Cada uma, com sua subjetividade, vivência e ancestralidade, contribui com composições que refletem suas experiências sobre três eixos convergentes da exposição: o espaço, o corpo feminino e a cor. Dolores traduz formas abstratas, carregadas de intensidade e cura, por meio da cultura popular brasileira, expressa nos festejos, nas fachadas e platibandas recifenses, assim como na vibrante energia cromática da congada e das festas sincréticas mineiras. Julia apresenta, em seu expressionismo aquarelado abstrato, as intersecções entre paisagem, dualidade e fronteiras, observadas no minimalismo abstrato e na estética bruta da arquitetura das grandes cidades, como São Paulo e Paris. E Tathyana retrata o ambiente doméstico e íntimo das casas sergipanas, como um santuário habitado pela figuração-abstrata da presença feminina, colocando em destaque a sacralidade da mesa e da cadeira como símbolos de acolhimento, encontro e rotina.
Com uma exposição majoritariamente composta por pinturas, os trabalhos exalam as habilidades técnicas das artistas em pintura à óleo, em acrílica e acrílica líquida e pastel oleoso sobre papel ou tela, em distintos formatos. A cor é o elemento central que guia intuitivamente, todas as três, para construirem narrativas abstratas que elevam estados de consciência e conduzem para uma trajetória cósmica. Elas adotam, mesmo que instintivamente, a concepção - por Joseph Beuys - da arte como centro de energia, onde a cor age em fluxo contínuo e é ferramenta para essa viagem ou extensão do tempo. A predominância cromática é pelos tons quentes, como a força do vermelho, do rosa, do roxo, do laranja e dos terrosos, em harmonia com as cores frias, como o violeta, o azul e o verde. As texturas em camadas coloridas estabelecem esse estado metafísico da quarta dimensão. As telas abstratas são, ao mesmo tempo: janela, paisagem e infinito.

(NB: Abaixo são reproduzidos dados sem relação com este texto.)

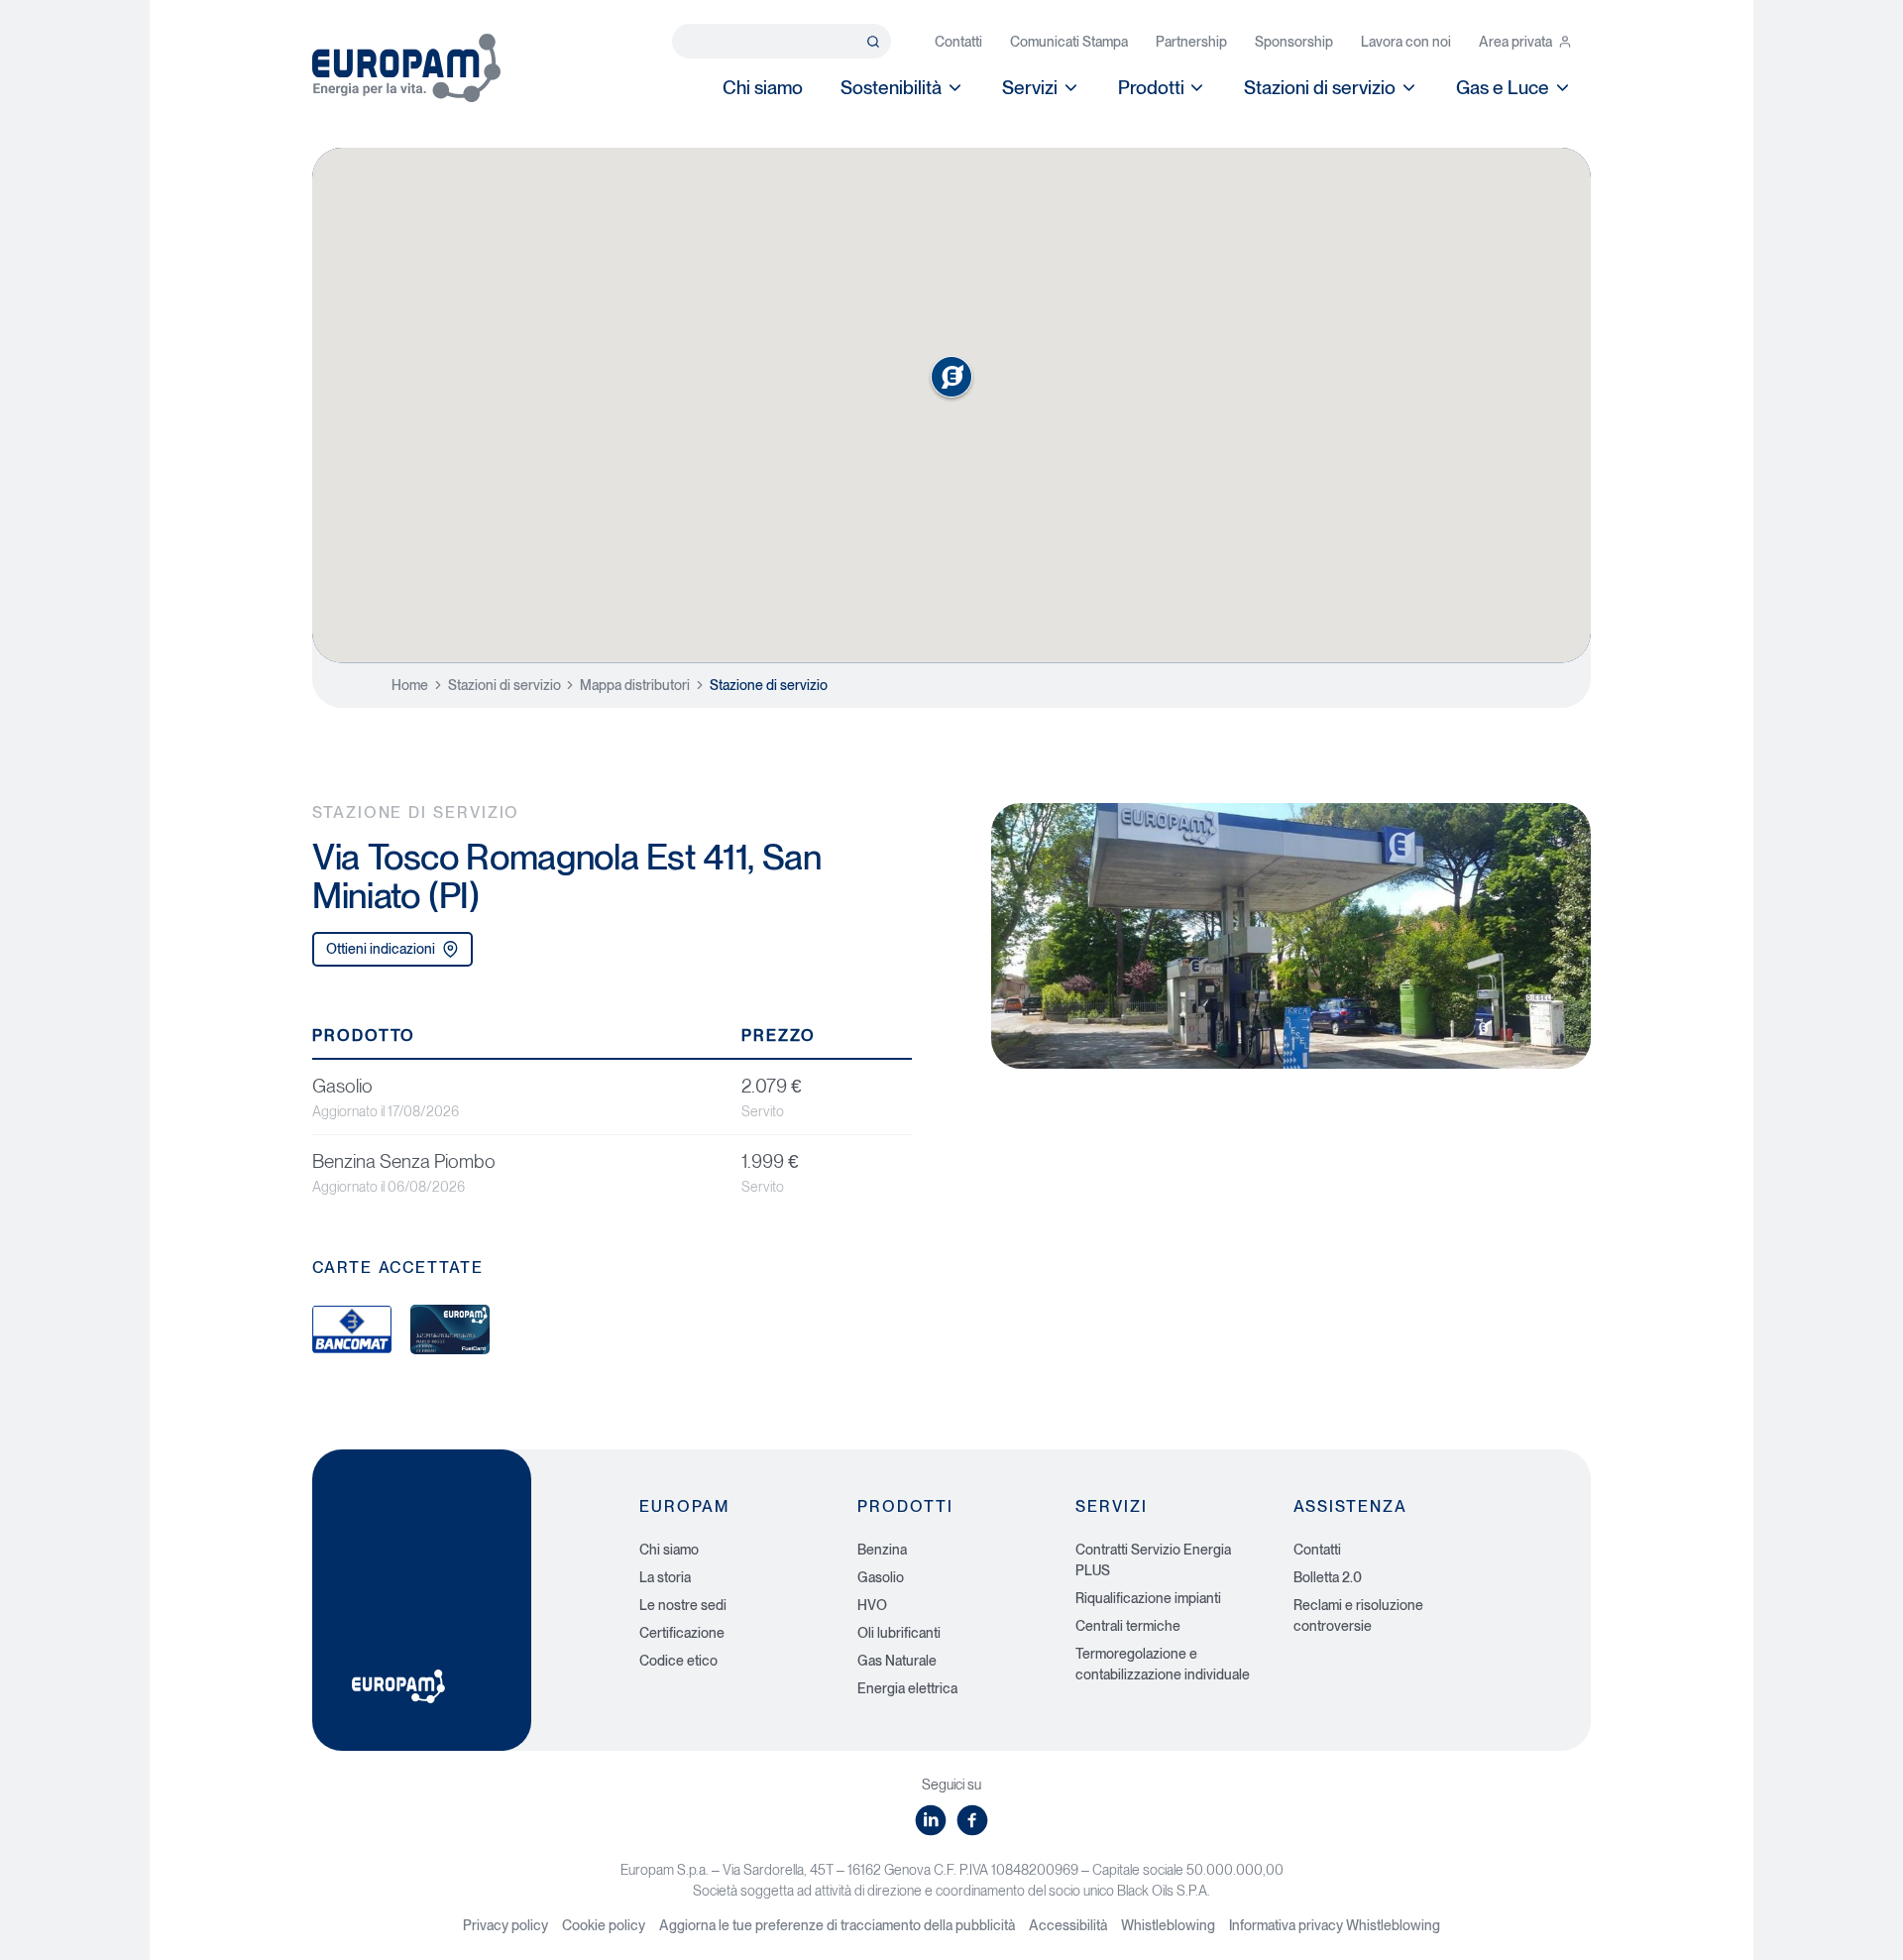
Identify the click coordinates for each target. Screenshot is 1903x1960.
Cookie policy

“Abrir espaço para o infinito” é o prelúdio ao vazio. O movimento ressoa em sinergia à transição de ano, em que fazemos a varredura na nossa casa — física e mental, revisamos o que desejamos levar adiante para o agora e avaliamos onde queremos ocupar o nosso corpo no instante presente. Abrimos espaço nas nossas gavetas internas, abstraindo elementos e extraindo excessos — tal qual as artistas desta exposição com suas jornadas pessoais e práticas artísticas — para criar vazão para a expansão das infinitas possibilidades de interpretação e existência.

Marina Bortoluzzi

Referências:
ELGER, Dietmar. Abstract Art. 1. ed. Slováquia: Taschen, 2023.
KARMEL, Pepe. Abstract Art : A global history. 1. ed. Londres: Thames & Hudson, 2020.
MOSS, Karen; et al. Illumination: The Paintings of Georgia O'Keefee, Agnes Pelton, Agnes Martin, and Florence Miller Pierce. 1. ed. Londres: Merrell Publishers Limited, 2009.
TUCHMAN, Maurice; et al. The Spiritual in Art: Abstract Painting 1890-1985. 1. ed. Los Angeles: Los Angeles County Museum of Art, 1986.